Özetle, sermayeyle hesaplaşmadan, sermayenin iktisadi ve siyasi gücü kırılmadan, sermayenin ve destekçisi devletlerin sorumlu olduğu iklim krizi çözülemez. Benzer bir biçimde işsizlik, yoksulluk, ayrımcılık gibi toplumsal eşitsizlikler ve uluslararası iklim adaletsizlikleri de çözülemez; biz bunu biliyoruz. O nedenle, burada, tabii ki bu anlaşma halkların direnişinin, tekrar ediyorum, bir kazanımıdır aynı zamanda ama sadece bu anlaşma bu krizleri çözmeye yetmeyecek ve burada eğer bir krizden bahsediliyorsa, bir kriz varsa anında müdahale gerekir. On yıl, yirmi yıl, 2030'lara kadar sürecek bir müdahale sürecinden bahsedilemez; aynı, bir kalp krizi geçiren kişiye "Sen otuz yıl bekle." denilemeyeceği gibi. Evet, sermayenin birikim hızına karşı doğa kendini yenileyemiyor ve ölüyor; yenileyemiyor, bu hıza karşı kendini yenileyemiyor. O nedenle, burada yapılacak başlıca iş, iklim acil durumu ilan edilmek zorunda ve doğanın kapitalist yağmasına acilen son verilmeli.
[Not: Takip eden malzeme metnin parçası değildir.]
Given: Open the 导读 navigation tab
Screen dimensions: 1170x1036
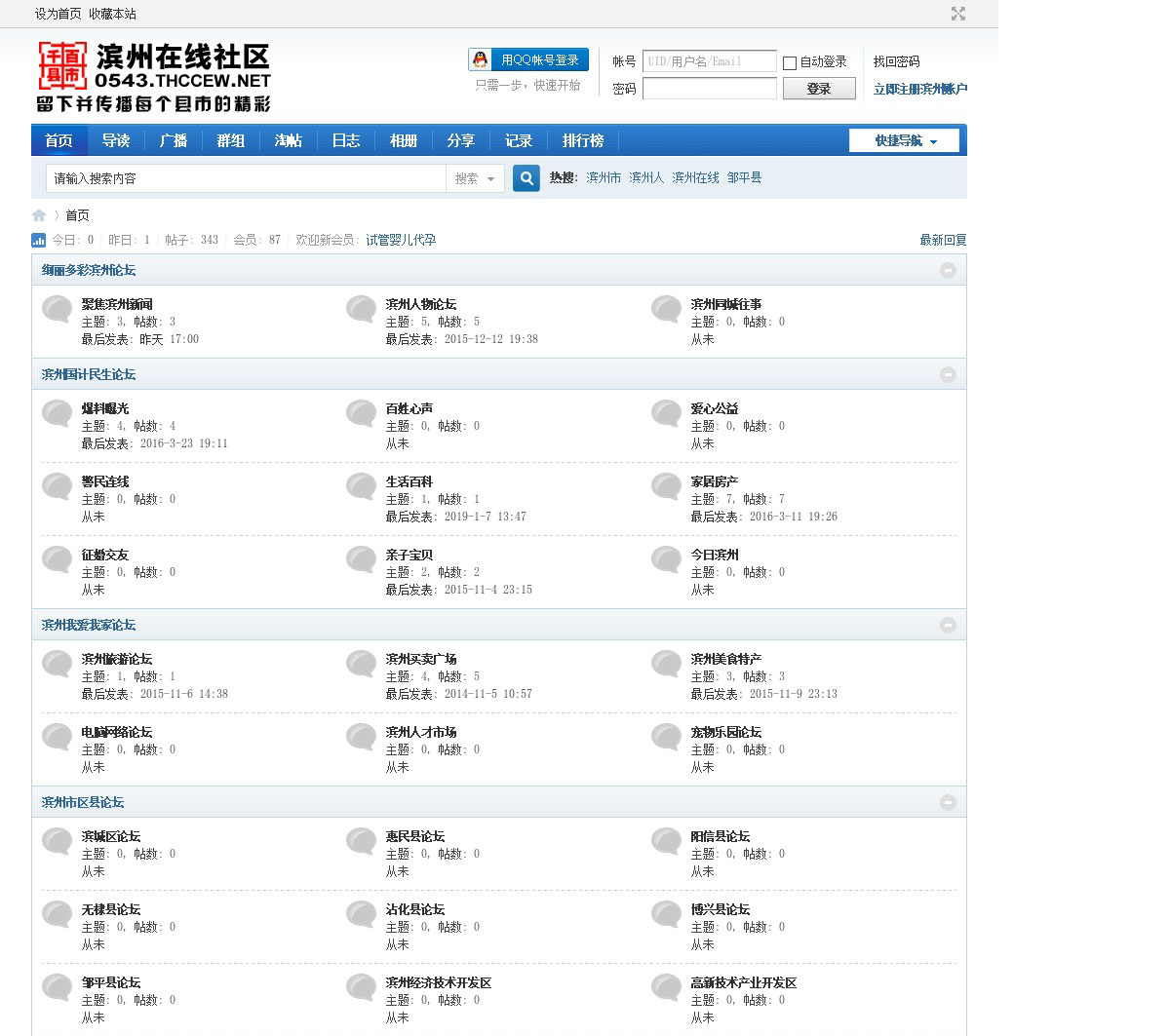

Emisyon artışları, ekolojik yağma, iklim krizi, toplumsal eşitsizlikler ve adaletsizlikler, bunların hepsi birer sonuçtur. Emisyonları azaltmaya çalışmak gerekir ama arkasındaki nedenleri ortadan kaldırmadan sonuç olan emisyonlar azaltılamaz. Sermayenin yararına değil, doğanın ve halkın yararına demokratik bir dönüşüm esas alınmak zorundadır. Bütün emisyonlardan sorumlu 86 şirket var ya, işte emisyon sağlayamaz hâle getirilmeli ve iklim krizinin mali yükü de dünyadaki halklara değil, bizzat bu şirketlere yüklenmek zorundadır. Bu şirketlerden alınıp hak sahiplerine, halklara verilmek zorundadır.

(Mikrofon otomatik cihaz tarafından kapatıldı)

BAŞKAN - Sözlerinizi tamamlayın lütfen.

OYA ERSOY (Devamla) - Bizler, hem bu ülkenin dört bir yanında hem de dünyanın dört bir yanında doğasına, suyuna, toprağına sahip çıkan tüm halklarımızla beraber doğanın, insanın, kurdun, kuşun hakkı için mücadeleye devam edeceğiz diyorum.